SINGAPORE - Four years ago, Audric Ping's mother died of cancer.
A year later, his father who was a hawker, lost his job and has been unemployed since.
Despite these odds, the Institute of Technical Education (ITE) student - a member of the national karate team - reaches out to his schoolmates and gets them to volunteer with the elderly and intellectually disabled.
He also coaches karate for free at schools and teaches women self-defence skills at the Singapore Karate-Do Federation.

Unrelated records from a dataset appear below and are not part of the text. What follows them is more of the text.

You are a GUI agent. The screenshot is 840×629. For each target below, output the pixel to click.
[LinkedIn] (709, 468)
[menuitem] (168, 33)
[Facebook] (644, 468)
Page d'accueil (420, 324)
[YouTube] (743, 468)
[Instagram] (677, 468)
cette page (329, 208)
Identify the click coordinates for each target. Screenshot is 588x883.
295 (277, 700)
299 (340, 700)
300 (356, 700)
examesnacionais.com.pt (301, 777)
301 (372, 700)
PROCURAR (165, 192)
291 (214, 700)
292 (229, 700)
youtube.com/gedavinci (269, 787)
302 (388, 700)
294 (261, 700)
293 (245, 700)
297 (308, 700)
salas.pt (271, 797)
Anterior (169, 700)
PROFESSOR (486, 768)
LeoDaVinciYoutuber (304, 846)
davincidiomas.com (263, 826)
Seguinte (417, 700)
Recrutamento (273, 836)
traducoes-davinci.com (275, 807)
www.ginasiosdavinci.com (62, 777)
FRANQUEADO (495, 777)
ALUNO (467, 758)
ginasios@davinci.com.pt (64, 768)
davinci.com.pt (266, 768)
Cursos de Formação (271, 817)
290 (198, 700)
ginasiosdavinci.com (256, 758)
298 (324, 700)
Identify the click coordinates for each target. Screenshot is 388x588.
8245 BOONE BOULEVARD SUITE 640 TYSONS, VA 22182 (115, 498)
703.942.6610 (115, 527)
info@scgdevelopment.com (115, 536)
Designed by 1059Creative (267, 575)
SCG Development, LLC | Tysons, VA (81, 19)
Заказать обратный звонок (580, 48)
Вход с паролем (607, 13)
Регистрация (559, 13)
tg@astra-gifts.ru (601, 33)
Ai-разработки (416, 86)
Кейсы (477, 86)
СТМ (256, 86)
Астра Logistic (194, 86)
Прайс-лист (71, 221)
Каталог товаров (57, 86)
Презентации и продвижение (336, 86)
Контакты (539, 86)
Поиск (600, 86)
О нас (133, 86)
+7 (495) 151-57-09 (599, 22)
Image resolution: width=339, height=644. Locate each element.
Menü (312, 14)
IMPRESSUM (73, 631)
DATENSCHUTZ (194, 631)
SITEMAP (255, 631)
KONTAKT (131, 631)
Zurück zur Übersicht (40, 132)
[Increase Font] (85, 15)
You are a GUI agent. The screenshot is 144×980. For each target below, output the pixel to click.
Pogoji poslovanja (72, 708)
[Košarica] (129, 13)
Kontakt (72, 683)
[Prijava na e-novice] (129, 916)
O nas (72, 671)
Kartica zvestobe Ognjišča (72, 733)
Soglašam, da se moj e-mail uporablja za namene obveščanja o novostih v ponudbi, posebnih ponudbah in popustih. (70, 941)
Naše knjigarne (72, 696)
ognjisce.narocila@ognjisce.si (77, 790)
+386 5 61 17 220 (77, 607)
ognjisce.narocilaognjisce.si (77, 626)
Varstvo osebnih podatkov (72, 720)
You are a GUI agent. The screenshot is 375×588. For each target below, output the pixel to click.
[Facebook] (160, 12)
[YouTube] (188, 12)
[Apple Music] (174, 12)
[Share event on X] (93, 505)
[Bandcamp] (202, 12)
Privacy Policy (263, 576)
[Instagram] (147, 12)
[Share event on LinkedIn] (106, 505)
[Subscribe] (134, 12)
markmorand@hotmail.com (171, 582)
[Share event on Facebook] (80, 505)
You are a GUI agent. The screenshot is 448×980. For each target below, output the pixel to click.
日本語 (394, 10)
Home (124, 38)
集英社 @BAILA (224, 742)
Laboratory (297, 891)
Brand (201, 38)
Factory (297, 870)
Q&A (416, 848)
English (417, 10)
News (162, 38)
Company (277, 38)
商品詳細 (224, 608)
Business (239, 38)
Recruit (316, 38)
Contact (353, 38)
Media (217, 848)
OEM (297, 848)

On Tuesday, the 18-year-old, who studies semiconductor technology at ITE College Central, was lauded for his resilience and drive and awarded the inaugural National Young Leader Award.
The award, given out by youth leadership organisation Halogen Foundation Singapore, recognises those aged 15 to 19 who show outstanding character and leadership, and are committed to making a difference in their communities. It was presented at Halogen's 10th anniversary fund-raising gala dinner at Conrad Centennial Singapore hotel.
Acting Minister for Culture, Community and Youth Lawrence Wong, the guest of honour, said: "One important thing that we hope our young people will spend time thinking about is what they can do to build a better and stronger Singapore."
Audric was top among 49 applicants, who nominated themselves. He was picked by judges, including MP Baey Yam Keng, who chairs the Government Parliamentary Committee for Culture, Community and Youth, and Straits Times senior education correspondent Sandra Davie.
As the winner, he will attend the National Young Leaders' Day in Australia next March and receive an internship at Halogen.
For this, he has his ITE lecturer Kenny Tan to thank.
Said Audric: "On my first day of school, I was very down. But when my lecturer told us he was also from ITE and that we should not limit ourselves, I felt that I should set goals and not give up."